What the task requires => Transcribe all the entries that follow, leaving nothing out.

Source records =>
• • •

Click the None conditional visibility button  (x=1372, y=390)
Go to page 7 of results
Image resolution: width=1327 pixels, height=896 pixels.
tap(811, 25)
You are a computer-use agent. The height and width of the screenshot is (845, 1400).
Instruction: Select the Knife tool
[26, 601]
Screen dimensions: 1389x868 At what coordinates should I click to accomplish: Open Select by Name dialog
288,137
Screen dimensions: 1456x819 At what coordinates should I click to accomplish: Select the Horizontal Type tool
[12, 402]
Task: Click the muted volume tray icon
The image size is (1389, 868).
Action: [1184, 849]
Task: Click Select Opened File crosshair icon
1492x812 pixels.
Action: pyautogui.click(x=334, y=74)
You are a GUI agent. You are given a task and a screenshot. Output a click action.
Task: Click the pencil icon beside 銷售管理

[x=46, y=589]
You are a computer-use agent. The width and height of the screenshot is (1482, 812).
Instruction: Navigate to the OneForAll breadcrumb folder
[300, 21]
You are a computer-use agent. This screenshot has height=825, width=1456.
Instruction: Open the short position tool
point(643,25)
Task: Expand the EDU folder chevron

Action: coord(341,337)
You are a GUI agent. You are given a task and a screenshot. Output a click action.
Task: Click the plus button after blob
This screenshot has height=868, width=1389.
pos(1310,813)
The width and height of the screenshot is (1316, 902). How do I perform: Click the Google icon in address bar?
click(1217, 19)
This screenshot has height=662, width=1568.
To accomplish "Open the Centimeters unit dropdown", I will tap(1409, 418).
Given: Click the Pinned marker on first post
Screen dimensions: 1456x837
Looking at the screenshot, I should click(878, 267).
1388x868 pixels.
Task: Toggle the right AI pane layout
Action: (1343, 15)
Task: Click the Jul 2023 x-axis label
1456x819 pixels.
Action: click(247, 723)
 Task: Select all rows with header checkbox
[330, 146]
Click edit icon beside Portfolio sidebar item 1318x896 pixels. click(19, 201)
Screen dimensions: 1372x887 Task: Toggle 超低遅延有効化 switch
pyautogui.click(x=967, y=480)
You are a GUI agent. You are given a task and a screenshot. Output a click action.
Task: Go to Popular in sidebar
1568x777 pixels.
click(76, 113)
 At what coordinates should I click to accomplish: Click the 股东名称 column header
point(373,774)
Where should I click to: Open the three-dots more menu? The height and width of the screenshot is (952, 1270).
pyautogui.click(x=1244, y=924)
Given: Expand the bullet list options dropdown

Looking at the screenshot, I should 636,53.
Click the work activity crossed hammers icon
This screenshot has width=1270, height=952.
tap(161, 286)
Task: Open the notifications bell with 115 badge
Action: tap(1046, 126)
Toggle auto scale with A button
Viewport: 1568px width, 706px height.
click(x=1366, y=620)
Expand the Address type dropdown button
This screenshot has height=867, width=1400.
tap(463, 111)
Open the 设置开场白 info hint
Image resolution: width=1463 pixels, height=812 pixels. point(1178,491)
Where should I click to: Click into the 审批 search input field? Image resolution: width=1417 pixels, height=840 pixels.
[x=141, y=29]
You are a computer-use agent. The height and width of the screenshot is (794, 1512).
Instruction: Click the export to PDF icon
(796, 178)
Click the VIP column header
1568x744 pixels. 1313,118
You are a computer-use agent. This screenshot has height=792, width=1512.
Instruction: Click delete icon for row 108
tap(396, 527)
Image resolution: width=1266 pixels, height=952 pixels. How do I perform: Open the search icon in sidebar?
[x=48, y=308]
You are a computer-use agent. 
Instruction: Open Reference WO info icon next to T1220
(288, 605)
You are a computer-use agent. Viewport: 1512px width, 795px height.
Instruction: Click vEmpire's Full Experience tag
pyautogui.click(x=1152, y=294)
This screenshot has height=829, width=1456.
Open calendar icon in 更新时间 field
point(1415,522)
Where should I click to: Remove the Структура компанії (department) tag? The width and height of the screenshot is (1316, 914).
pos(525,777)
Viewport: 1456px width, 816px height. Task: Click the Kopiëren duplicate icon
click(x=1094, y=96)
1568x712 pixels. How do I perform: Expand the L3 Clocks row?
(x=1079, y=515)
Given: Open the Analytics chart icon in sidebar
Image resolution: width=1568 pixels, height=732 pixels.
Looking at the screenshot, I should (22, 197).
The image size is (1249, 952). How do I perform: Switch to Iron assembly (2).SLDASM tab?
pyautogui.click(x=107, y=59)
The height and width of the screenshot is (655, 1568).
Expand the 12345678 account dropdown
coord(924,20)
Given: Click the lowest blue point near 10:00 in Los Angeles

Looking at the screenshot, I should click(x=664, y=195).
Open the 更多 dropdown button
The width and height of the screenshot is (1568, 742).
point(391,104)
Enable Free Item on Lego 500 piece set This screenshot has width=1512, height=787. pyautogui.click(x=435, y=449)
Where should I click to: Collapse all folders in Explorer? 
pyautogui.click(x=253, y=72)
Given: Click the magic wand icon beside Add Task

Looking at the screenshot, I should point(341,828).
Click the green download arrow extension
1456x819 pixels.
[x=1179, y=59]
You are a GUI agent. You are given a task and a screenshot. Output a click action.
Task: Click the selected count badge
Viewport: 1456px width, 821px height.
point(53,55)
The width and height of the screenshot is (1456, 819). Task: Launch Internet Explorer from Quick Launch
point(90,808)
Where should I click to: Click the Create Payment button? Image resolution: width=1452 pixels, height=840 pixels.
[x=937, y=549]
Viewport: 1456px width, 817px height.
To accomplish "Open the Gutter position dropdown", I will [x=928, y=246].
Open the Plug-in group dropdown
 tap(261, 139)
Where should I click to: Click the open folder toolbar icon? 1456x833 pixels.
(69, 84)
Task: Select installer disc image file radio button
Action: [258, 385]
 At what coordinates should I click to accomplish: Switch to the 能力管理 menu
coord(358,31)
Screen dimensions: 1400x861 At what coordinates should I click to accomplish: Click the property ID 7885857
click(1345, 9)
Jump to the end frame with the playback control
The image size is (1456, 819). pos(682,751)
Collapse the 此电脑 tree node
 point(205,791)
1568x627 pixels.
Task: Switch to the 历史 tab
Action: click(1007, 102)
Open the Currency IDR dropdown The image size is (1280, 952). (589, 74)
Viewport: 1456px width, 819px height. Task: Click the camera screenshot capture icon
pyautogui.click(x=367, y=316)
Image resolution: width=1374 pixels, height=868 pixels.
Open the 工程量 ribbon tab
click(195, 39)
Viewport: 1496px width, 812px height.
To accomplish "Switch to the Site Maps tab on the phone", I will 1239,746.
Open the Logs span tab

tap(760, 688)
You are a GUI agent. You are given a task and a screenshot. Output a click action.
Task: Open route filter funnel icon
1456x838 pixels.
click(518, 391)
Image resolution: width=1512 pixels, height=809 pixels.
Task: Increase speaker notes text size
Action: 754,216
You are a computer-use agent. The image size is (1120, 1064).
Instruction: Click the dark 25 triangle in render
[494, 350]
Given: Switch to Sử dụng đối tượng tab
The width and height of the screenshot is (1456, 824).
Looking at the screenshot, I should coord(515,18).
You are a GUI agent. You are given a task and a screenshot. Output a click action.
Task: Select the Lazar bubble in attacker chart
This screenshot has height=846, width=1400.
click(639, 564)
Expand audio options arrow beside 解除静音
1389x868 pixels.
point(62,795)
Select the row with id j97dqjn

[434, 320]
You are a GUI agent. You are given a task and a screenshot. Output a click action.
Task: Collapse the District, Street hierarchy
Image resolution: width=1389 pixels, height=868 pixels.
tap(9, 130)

• • •

Answer section =>
Click the None conditional visibility button  (x=1372, y=390)
Go to page 7 of results
Image resolution: width=1327 pixels, height=896 pixels.
tap(811, 25)
You are a computer-use agent. The height and width of the screenshot is (845, 1400).
Instruction: Select the Knife tool
[26, 601]
Screen dimensions: 1389x868 At what coordinates should I click to accomplish: Open Select by Name dialog
288,137
Screen dimensions: 1456x819 At what coordinates should I click to accomplish: Select the Horizontal Type tool
[12, 402]
Task: Click the muted volume tray icon
The image size is (1389, 868).
Action: [1184, 849]
Task: Click Select Opened File crosshair icon
1492x812 pixels.
Action: pyautogui.click(x=334, y=74)
You are a GUI agent. You are given a task and a screenshot. Output a click action.
Task: Click the pencil icon beside 銷售管理

[x=46, y=589]
You are a computer-use agent. The width and height of the screenshot is (1482, 812).
Instruction: Navigate to the OneForAll breadcrumb folder
[300, 21]
You are a computer-use agent. This screenshot has height=825, width=1456.
Instruction: Open the short position tool
point(643,25)
Task: Expand the EDU folder chevron

Action: coord(341,337)
You are a GUI agent. You are given a task and a screenshot. Output a click action.
Task: Click the plus button after blob
This screenshot has height=868, width=1389.
pos(1310,813)
The width and height of the screenshot is (1316, 902). How do I perform: Click the Google icon in address bar?
click(1217, 19)
This screenshot has height=662, width=1568.
To accomplish "Open the Centimeters unit dropdown", I will tap(1409, 418).
Given: Click the Pinned marker on first post
Screen dimensions: 1456x837
Looking at the screenshot, I should click(878, 267).
1388x868 pixels.
Task: Toggle the right AI pane layout
Action: (1343, 15)
Task: Click the Jul 2023 x-axis label
1456x819 pixels.
Action: click(247, 723)
 Task: Select all rows with header checkbox
[330, 146]
Click edit icon beside Portfolio sidebar item 1318x896 pixels. click(19, 201)
Screen dimensions: 1372x887 Task: Toggle 超低遅延有効化 switch
pyautogui.click(x=967, y=480)
You are a GUI agent. You are given a task and a screenshot. Output a click action.
Task: Go to Popular in sidebar
1568x777 pixels.
click(76, 113)
 At what coordinates should I click to accomplish: Click the 股东名称 column header
point(373,774)
Where should I click to: Open the three-dots more menu? The height and width of the screenshot is (952, 1270).
pyautogui.click(x=1244, y=924)
Given: Expand the bullet list options dropdown

Looking at the screenshot, I should 636,53.
Click the work activity crossed hammers icon
This screenshot has width=1270, height=952.
tap(161, 286)
Task: Open the notifications bell with 115 badge
Action: tap(1046, 126)
Toggle auto scale with A button
Viewport: 1568px width, 706px height.
click(x=1366, y=620)
Expand the Address type dropdown button
This screenshot has height=867, width=1400.
tap(463, 111)
Open the 设置开场白 info hint
Image resolution: width=1463 pixels, height=812 pixels. point(1178,491)
Where should I click to: Click into the 审批 search input field? Image resolution: width=1417 pixels, height=840 pixels.
[x=141, y=29]
You are a computer-use agent. The height and width of the screenshot is (794, 1512).
Instruction: Click the export to PDF icon
(796, 178)
Click the VIP column header
1568x744 pixels. 1313,118
You are a computer-use agent. This screenshot has height=792, width=1512.
Instruction: Click delete icon for row 108
tap(396, 527)
Image resolution: width=1266 pixels, height=952 pixels. How do I perform: Open the search icon in sidebar?
[x=48, y=308]
You are a computer-use agent. 
Instruction: Open Reference WO info icon next to T1220
(288, 605)
You are a computer-use agent. Viewport: 1512px width, 795px height.
Instruction: Click vEmpire's Full Experience tag
pyautogui.click(x=1152, y=294)
This screenshot has height=829, width=1456.
Open calendar icon in 更新时间 field
point(1415,522)
Where should I click to: Remove the Структура компанії (department) tag? The width and height of the screenshot is (1316, 914).
pos(525,777)
Viewport: 1456px width, 816px height. Task: Click the Kopiëren duplicate icon
click(x=1094, y=96)
1568x712 pixels. How do I perform: Expand the L3 Clocks row?
(x=1079, y=515)
Given: Open the Analytics chart icon in sidebar
Image resolution: width=1568 pixels, height=732 pixels.
Looking at the screenshot, I should (22, 197).
The image size is (1249, 952). How do I perform: Switch to Iron assembly (2).SLDASM tab?
pyautogui.click(x=107, y=59)
The height and width of the screenshot is (655, 1568).
Expand the 12345678 account dropdown
coord(924,20)
Given: Click the lowest blue point near 10:00 in Los Angeles

Looking at the screenshot, I should click(x=664, y=195).
Open the 更多 dropdown button
The width and height of the screenshot is (1568, 742).
point(391,104)
Enable Free Item on Lego 500 piece set This screenshot has width=1512, height=787. pyautogui.click(x=435, y=449)
Where should I click to: Collapse all folders in Explorer? 
pyautogui.click(x=253, y=72)
Given: Click the magic wand icon beside Add Task

Looking at the screenshot, I should point(341,828).
Click the green download arrow extension
1456x819 pixels.
[x=1179, y=59]
You are a GUI agent. You are given a task and a screenshot. Output a click action.
Task: Click the selected count badge
Viewport: 1456px width, 821px height.
point(53,55)
The width and height of the screenshot is (1456, 819). Task: Launch Internet Explorer from Quick Launch
point(90,808)
Where should I click to: Click the Create Payment button? Image resolution: width=1452 pixels, height=840 pixels.
[x=937, y=549]
Viewport: 1456px width, 817px height.
To accomplish "Open the Gutter position dropdown", I will [x=928, y=246].
Open the Plug-in group dropdown
 tap(261, 139)
Where should I click to: Click the open folder toolbar icon? 1456x833 pixels.
(69, 84)
Task: Select installer disc image file radio button
Action: [258, 385]
 At what coordinates should I click to accomplish: Switch to the 能力管理 menu
coord(358,31)
Screen dimensions: 1400x861 At what coordinates should I click to accomplish: Click the property ID 7885857
click(1345, 9)
Jump to the end frame with the playback control
The image size is (1456, 819). pos(682,751)
Collapse the 此电脑 tree node
 point(205,791)
1568x627 pixels.
Task: Switch to the 历史 tab
Action: click(1007, 102)
Open the Currency IDR dropdown The image size is (1280, 952). (589, 74)
Viewport: 1456px width, 819px height. Task: Click the camera screenshot capture icon
pyautogui.click(x=367, y=316)
Image resolution: width=1374 pixels, height=868 pixels.
Open the 工程量 ribbon tab
click(195, 39)
Viewport: 1496px width, 812px height.
To accomplish "Switch to the Site Maps tab on the phone", I will 1239,746.
Open the Logs span tab

tap(760, 688)
You are a GUI agent. You are given a task and a screenshot. Output a click action.
Task: Open route filter funnel icon
1456x838 pixels.
click(518, 391)
Image resolution: width=1512 pixels, height=809 pixels.
Task: Increase speaker notes text size
Action: 754,216
You are a computer-use agent. The image size is (1120, 1064).
Instruction: Click the dark 25 triangle in render
[494, 350]
Given: Switch to Sử dụng đối tượng tab
The width and height of the screenshot is (1456, 824).
Looking at the screenshot, I should coord(515,18).
You are a GUI agent. You are given a task and a screenshot. Output a click action.
Task: Select the Lazar bubble in attacker chart
This screenshot has height=846, width=1400.
click(639, 564)
Expand audio options arrow beside 解除静音
1389x868 pixels.
point(62,795)
Select the row with id j97dqjn

[434, 320]
You are a GUI agent. You are given a task and a screenshot. Output a click action.
Task: Collapse the District, Street hierarchy
Image resolution: width=1389 pixels, height=868 pixels.
tap(9, 130)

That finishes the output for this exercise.